## Collected data
-- -- --
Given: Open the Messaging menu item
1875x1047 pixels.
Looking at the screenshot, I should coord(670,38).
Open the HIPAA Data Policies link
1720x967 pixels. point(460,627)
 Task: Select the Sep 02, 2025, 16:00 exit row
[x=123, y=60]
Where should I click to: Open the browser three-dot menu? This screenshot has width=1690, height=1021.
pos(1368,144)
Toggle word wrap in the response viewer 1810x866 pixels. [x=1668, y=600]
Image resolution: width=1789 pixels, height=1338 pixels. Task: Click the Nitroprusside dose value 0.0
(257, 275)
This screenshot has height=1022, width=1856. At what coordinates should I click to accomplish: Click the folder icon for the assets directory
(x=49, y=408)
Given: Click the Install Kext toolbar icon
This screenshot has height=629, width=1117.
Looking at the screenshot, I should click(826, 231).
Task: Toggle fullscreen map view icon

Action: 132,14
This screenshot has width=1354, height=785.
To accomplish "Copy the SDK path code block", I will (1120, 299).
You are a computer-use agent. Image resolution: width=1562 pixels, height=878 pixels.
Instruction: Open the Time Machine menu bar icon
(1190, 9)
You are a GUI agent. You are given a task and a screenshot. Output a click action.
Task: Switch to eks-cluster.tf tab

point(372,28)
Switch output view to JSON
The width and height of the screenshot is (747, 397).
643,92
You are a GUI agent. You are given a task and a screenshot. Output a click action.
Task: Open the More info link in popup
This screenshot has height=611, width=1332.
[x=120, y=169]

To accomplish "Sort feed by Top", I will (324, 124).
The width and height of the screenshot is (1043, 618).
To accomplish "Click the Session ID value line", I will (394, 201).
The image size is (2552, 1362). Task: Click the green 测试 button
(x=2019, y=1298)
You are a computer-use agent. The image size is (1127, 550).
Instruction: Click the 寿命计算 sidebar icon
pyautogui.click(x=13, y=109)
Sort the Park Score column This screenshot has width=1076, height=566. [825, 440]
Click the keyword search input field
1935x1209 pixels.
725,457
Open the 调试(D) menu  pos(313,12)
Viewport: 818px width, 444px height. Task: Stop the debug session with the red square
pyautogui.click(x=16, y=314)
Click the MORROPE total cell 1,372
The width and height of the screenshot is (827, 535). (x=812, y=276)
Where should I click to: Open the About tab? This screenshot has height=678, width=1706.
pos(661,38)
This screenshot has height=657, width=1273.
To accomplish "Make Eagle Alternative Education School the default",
-- -- --
Repeat every line of the data precisely.

## WRITTEN REPLY
Given: Open the Messaging menu item
1875x1047 pixels.
Looking at the screenshot, I should coord(670,38).
Open the HIPAA Data Policies link
1720x967 pixels. point(460,627)
 Task: Select the Sep 02, 2025, 16:00 exit row
[x=123, y=60]
Where should I click to: Open the browser three-dot menu? This screenshot has width=1690, height=1021.
pos(1368,144)
Toggle word wrap in the response viewer 1810x866 pixels. [x=1668, y=600]
Image resolution: width=1789 pixels, height=1338 pixels. Task: Click the Nitroprusside dose value 0.0
(257, 275)
This screenshot has height=1022, width=1856. At what coordinates should I click to accomplish: Click the folder icon for the assets directory
(x=49, y=408)
Given: Click the Install Kext toolbar icon
This screenshot has height=629, width=1117.
Looking at the screenshot, I should click(826, 231).
Task: Toggle fullscreen map view icon

Action: 132,14
This screenshot has width=1354, height=785.
To accomplish "Copy the SDK path code block", I will (1120, 299).
You are a computer-use agent. Image resolution: width=1562 pixels, height=878 pixels.
Instruction: Open the Time Machine menu bar icon
(1190, 9)
You are a GUI agent. You are given a task and a screenshot. Output a click action.
Task: Switch to eks-cluster.tf tab

point(372,28)
Switch output view to JSON
The width and height of the screenshot is (747, 397).
643,92
You are a GUI agent. You are given a task and a screenshot. Output a click action.
Task: Open the More info link in popup
This screenshot has height=611, width=1332.
[x=120, y=169]

To accomplish "Sort feed by Top", I will (324, 124).
The width and height of the screenshot is (1043, 618).
To accomplish "Click the Session ID value line", I will (394, 201).
The image size is (2552, 1362). Task: Click the green 测试 button
(x=2019, y=1298)
You are a computer-use agent. The image size is (1127, 550).
Instruction: Click the 寿命计算 sidebar icon
pyautogui.click(x=13, y=109)
Sort the Park Score column This screenshot has width=1076, height=566. [825, 440]
Click the keyword search input field
1935x1209 pixels.
725,457
Open the 调试(D) menu  pos(313,12)
Viewport: 818px width, 444px height. Task: Stop the debug session with the red square
pyautogui.click(x=16, y=314)
Click the MORROPE total cell 1,372
The width and height of the screenshot is (827, 535). (x=812, y=276)
Where should I click to: Open the About tab? This screenshot has height=678, width=1706.
pos(661,38)
This screenshot has height=657, width=1273.
To accomplish "Make Eagle Alternative Education School the default",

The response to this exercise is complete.